TASKS AND EXERCISES:
• 1. List every country that the pets-on-planes article names.
• 2. Reproduce a passage of the pets-on-planes article word for word, starting at the words "But here are" and stopping after the words "to Saudi Arabia.".

SELECTED EXTRACT:
Jet set pets: The animals that fly (on planes)

By Megan Fisher
BBC News


United Airlines is investigating the death of a giant rabbit which was being transported on one of its planes.

The 90cm-long bunny was found dead in the hold when the flight it was on arrived in Chicago from London Heathrow.

Out of the many animals that travel each year, most are put in with the cargo, where the pressure and temperature are controlled.

In 2016, the Animal Reception Centre at Heathrow Airport handled 17,500 cats and dogs and a whopping 786.6 million invertebrates.

But here are a few examples of pets who have been given first class treatment in the sky.

Falcons to Saudi Arabia

Image source, Ahmet Yasar
Image caption,
These birds of prey were reportedly well behaved despite failing to comply with the seatbelt signs

Earlier this year, 80 falcons boarded a flight to Saudi Arabia.

Turkey-based businessman Ahmet Yasar posted the image on social media and said: "It is quite common for airlines in the Middle East to transport birds for hunting purposes. In this case each falcon is estimated to be worth about $8,000 (£6,435)".

Pandas to Scotland

Media caption,
The two pandas arrived at Edinburgh airport safely after a nine hour flight from China

Edinburgh Zoo's pandas, Tian Tian and Yang Guang, are on loan from the Ya'an reserve in Chengdu, China.

DATA SHOWN:
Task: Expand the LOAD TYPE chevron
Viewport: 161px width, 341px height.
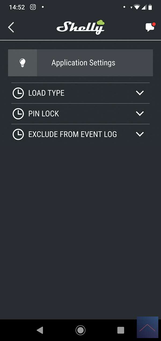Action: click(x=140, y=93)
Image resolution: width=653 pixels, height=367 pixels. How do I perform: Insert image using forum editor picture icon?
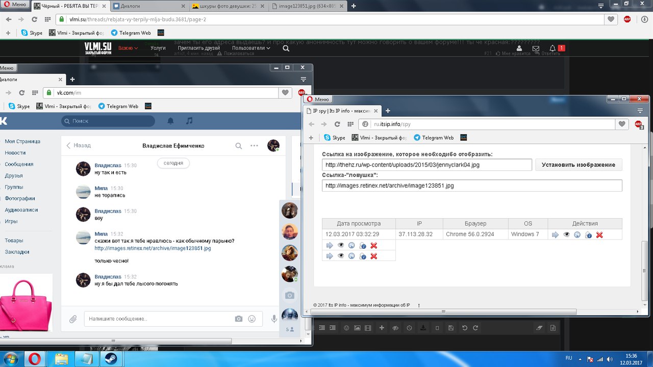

OUTPUTS IN ORDER:
• 1. Saudi Arabia, Turkey, Scotland, China

• 2.
But here are a few examples of pets who have been given first class treatment in the sky.

Falcons to Saudi Arabia

Image source, Ahmet Yasar
Image caption,
These birds of prey were reportedly well behaved despite failing to comply with the seatbelt signs

Earlier this year, 80 falcons boarded a flight to Saudi Arabia.